# [Excerpt to read]

Shuttle Service: Cartels Recruit Teens to Transport Migrants

For most teenagers looking for some extra cash, a typical job involves mowing lawns, babysitting or working at a fast-food restaurant. But some teens in border states are finding a much more lucrative and dangerous job these days...helping to smuggle migrants across the border. A new Fox News report shows cartels using social media apps like TikTok to recruit American teenagers to transport migrants for cash. The cartels offer $3,000 or more per ride, with some young people using their parents SUVs for the trips, without the parents' knowledge.

This is just the latest humanitarian consequence of the ongoing border crisis, along with overcrowded youth migrant facilities and abandoned toddlers. Mark Krikorian, executive director at the Center for Immigration Studies (CIS), believes it is a direct result of the Biden administration's failed border policy. "If you don't want American teenagers to get sucked into these kinds of deals, then you need to have broad immigration enforcement," he says. "Instead, President Biden has rolled back immigration enforcement, and in a sense put up the welcome sign for illegal immigrants."

(Collected data entries)
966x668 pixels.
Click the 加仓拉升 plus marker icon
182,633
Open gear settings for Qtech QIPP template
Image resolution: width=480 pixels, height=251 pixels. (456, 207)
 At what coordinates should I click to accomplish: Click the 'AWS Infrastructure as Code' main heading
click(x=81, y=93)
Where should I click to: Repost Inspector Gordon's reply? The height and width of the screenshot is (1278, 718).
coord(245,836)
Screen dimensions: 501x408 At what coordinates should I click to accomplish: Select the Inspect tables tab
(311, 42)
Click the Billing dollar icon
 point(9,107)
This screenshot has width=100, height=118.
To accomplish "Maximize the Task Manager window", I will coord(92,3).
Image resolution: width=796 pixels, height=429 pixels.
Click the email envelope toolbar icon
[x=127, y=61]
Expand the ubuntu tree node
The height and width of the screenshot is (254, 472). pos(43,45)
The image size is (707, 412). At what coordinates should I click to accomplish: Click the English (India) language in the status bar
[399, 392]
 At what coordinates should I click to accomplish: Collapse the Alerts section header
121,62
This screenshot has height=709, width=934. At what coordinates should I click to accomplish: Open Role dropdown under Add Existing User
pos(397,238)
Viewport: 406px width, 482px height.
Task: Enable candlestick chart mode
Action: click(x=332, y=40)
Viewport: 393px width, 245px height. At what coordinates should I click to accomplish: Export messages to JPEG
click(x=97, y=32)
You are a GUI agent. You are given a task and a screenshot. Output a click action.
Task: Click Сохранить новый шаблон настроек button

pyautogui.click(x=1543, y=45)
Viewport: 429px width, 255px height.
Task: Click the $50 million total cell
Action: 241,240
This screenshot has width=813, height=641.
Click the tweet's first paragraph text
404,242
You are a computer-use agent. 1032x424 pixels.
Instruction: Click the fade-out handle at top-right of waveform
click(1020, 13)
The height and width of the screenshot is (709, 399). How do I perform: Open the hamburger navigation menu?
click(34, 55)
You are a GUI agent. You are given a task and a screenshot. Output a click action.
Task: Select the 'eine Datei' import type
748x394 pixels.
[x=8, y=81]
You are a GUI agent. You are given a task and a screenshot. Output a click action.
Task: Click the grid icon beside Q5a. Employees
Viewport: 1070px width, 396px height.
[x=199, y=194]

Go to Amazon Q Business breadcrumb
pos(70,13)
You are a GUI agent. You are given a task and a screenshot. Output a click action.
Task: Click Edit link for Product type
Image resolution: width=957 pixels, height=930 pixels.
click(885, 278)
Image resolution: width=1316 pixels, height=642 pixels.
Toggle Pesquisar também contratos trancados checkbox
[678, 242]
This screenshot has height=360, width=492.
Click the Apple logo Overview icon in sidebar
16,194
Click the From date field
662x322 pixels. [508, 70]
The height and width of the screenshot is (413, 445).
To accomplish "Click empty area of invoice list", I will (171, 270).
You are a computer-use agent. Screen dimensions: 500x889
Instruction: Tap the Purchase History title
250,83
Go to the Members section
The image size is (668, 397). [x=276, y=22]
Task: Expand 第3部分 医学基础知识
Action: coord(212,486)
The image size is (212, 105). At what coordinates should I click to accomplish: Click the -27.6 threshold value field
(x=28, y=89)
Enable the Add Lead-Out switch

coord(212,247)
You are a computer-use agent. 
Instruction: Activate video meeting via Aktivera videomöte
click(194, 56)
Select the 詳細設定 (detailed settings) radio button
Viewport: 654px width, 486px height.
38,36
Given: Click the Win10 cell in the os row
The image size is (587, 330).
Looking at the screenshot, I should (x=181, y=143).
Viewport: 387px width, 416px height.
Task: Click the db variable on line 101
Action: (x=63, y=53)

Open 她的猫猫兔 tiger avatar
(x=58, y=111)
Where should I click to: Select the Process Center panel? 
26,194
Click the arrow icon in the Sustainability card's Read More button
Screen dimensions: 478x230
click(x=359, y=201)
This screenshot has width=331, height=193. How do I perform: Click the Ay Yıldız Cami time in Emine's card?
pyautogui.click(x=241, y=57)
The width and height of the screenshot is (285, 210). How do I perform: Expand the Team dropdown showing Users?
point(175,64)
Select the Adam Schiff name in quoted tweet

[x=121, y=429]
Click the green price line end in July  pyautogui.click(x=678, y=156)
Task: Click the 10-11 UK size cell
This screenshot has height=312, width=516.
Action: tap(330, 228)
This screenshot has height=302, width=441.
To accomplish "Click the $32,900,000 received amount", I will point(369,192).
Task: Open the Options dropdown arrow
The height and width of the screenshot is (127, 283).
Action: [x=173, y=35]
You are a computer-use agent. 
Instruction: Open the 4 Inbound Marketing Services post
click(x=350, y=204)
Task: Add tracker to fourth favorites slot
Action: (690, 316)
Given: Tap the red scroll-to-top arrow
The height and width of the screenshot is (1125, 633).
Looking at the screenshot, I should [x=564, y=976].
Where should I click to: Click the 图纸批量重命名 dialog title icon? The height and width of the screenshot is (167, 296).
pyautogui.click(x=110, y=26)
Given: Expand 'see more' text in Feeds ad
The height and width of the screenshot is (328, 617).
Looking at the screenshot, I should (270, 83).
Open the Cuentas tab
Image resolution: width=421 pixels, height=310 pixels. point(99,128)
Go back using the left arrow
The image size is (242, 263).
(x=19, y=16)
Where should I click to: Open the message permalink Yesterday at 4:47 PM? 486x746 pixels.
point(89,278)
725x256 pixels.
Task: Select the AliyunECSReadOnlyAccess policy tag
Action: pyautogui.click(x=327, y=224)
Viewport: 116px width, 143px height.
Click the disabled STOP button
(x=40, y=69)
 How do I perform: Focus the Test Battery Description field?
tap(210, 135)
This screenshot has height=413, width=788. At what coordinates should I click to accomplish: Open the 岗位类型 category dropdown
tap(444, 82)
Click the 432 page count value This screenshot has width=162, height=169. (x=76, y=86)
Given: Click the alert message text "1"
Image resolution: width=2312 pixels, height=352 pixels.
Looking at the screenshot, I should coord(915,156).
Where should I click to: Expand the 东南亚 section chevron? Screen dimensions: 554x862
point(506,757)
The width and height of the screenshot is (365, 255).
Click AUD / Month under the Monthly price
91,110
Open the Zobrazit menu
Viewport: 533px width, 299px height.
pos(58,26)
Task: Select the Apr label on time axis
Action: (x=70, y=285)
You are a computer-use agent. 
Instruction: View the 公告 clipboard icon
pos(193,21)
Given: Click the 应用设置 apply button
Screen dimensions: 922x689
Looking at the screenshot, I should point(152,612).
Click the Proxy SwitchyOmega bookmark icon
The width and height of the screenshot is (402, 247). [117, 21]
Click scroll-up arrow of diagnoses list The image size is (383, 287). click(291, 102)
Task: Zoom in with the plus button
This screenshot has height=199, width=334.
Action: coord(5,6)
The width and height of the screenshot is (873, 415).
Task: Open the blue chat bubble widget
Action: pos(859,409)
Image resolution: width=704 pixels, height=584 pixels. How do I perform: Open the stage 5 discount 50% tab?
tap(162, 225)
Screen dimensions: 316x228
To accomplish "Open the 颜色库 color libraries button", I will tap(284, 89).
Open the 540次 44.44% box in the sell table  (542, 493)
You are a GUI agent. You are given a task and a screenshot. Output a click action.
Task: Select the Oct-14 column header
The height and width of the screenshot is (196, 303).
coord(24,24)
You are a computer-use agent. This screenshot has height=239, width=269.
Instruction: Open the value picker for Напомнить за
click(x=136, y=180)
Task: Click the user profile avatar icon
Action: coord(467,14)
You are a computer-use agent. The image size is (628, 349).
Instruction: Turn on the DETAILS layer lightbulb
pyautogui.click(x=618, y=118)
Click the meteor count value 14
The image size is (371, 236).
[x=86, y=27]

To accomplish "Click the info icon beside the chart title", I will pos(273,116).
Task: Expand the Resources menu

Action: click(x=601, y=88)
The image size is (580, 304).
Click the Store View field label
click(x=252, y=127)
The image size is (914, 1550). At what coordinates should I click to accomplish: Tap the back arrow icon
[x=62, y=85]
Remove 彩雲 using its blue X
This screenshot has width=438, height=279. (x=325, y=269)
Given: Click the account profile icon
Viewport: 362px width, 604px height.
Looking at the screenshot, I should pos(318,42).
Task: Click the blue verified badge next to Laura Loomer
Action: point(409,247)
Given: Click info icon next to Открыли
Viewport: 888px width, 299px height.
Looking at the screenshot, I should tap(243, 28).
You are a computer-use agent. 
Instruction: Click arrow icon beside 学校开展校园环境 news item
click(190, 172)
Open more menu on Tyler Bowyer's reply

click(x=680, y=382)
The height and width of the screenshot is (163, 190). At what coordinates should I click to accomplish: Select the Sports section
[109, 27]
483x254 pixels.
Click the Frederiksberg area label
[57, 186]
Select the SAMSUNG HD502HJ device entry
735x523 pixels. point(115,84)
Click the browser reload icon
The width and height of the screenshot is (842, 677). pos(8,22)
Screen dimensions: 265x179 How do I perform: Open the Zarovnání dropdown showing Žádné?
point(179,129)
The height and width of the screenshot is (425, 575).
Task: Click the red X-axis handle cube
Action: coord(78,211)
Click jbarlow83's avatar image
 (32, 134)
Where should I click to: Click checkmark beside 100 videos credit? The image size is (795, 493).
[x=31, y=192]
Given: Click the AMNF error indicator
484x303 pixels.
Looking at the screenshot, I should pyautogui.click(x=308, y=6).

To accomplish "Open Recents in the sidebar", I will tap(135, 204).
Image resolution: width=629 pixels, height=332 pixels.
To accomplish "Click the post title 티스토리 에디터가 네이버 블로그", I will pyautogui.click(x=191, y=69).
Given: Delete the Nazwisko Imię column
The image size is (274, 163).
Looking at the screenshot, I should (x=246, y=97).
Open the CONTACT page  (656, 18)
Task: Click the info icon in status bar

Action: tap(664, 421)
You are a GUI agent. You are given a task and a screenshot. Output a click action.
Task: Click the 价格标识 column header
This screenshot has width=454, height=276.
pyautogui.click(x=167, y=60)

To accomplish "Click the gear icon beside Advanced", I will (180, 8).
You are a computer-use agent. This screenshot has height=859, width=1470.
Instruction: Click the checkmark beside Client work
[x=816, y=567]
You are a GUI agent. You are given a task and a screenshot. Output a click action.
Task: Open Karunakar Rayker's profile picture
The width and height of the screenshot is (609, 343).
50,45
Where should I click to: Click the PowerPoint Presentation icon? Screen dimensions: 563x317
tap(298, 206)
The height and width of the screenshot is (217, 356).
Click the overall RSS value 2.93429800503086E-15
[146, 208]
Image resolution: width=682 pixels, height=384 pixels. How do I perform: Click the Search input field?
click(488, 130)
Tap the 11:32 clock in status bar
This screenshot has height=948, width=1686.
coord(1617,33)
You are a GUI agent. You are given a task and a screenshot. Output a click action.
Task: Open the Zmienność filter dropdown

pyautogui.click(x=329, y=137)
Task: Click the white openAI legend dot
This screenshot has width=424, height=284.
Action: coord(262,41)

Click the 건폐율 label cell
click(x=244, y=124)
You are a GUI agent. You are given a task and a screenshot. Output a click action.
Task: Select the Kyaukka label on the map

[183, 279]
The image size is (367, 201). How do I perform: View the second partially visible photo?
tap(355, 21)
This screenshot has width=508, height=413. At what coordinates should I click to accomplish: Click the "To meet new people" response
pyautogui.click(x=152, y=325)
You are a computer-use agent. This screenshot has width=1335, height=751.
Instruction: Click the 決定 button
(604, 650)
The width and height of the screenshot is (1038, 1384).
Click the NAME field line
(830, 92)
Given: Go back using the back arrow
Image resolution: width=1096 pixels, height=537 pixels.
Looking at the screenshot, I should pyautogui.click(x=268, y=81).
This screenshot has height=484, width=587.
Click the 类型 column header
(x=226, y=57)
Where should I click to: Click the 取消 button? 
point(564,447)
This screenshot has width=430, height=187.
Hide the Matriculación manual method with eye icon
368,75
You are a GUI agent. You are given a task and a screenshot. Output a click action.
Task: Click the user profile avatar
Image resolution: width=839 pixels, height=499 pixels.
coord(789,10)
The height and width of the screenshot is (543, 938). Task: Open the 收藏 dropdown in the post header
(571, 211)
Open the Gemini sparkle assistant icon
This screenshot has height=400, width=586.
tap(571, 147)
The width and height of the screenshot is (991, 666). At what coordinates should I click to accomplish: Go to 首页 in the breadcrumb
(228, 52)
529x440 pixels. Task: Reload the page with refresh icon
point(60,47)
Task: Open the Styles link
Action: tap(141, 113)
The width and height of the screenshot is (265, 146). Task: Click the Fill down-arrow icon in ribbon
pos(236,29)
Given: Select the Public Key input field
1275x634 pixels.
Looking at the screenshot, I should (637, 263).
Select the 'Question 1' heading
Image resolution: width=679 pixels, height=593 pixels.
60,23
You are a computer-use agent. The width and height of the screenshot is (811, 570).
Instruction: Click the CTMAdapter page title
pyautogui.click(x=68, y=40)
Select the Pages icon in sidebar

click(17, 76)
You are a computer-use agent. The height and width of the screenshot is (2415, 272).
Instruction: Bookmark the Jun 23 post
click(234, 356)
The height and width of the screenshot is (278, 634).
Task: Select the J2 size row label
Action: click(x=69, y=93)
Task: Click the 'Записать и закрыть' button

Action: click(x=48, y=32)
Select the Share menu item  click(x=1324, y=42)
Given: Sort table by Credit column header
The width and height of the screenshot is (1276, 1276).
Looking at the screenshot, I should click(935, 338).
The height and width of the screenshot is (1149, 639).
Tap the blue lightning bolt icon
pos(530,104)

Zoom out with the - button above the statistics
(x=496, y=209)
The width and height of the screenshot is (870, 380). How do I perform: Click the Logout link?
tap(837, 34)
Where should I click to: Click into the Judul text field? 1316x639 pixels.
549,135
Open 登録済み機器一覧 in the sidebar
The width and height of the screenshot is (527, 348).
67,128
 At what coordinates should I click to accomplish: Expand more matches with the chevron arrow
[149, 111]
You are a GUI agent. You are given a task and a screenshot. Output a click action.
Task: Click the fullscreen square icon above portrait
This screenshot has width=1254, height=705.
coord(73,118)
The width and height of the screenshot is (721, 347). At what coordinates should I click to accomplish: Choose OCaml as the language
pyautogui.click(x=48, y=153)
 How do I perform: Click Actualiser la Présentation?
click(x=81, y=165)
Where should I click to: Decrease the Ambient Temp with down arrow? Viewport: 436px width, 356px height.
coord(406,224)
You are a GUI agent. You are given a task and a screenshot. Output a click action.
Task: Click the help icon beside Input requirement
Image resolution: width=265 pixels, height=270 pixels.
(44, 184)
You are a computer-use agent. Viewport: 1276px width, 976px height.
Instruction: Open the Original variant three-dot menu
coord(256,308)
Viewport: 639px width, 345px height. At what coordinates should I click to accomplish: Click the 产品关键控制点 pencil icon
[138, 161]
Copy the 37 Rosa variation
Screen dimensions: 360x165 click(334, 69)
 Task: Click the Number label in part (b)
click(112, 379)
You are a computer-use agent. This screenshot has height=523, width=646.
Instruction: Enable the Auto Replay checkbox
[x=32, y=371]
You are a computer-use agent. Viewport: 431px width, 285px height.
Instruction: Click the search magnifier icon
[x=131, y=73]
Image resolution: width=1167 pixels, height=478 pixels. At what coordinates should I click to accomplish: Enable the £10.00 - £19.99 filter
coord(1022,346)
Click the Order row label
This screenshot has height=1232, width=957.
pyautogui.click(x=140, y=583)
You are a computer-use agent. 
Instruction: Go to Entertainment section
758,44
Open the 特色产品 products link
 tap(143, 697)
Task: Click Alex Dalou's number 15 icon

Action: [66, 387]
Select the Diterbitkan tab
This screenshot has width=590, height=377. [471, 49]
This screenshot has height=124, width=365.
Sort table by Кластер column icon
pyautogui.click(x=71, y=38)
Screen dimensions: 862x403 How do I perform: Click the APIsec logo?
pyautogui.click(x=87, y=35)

# [Your assignment]
Can you extract the whole article above about cartels recruiting teens to transport migrants, word for word?

# [Completed exercise]
Shuttle Service: Cartels Recruit Teens to Transport Migrants

For most teenagers looking for some extra cash, a typical job involves mowing lawns, babysitting or working at a fast-food restaurant. But some teens in border states are finding a much more lucrative and dangerous job these days...helping to smuggle migrants across the border. A new Fox News report shows cartels using social media apps like TikTok to recruit American teenagers to transport migrants for cash. The cartels offer $3,000 or more per ride, with some young people using their parents SUVs for the trips, without the parents' knowledge.

This is just the latest humanitarian consequence of the ongoing border crisis, along with overcrowded youth migrant facilities and abandoned toddlers. Mark Krikorian, executive director at the Center for Immigration Studies (CIS), believes it is a direct result of the Biden administration's failed border policy. "If you don't want American teenagers to get sucked into these kinds of deals, then you need to have broad immigration enforcement," he says. "Instead, President Biden has rolled back immigration enforcement, and in a sense put up the welcome sign for illegal immigrants."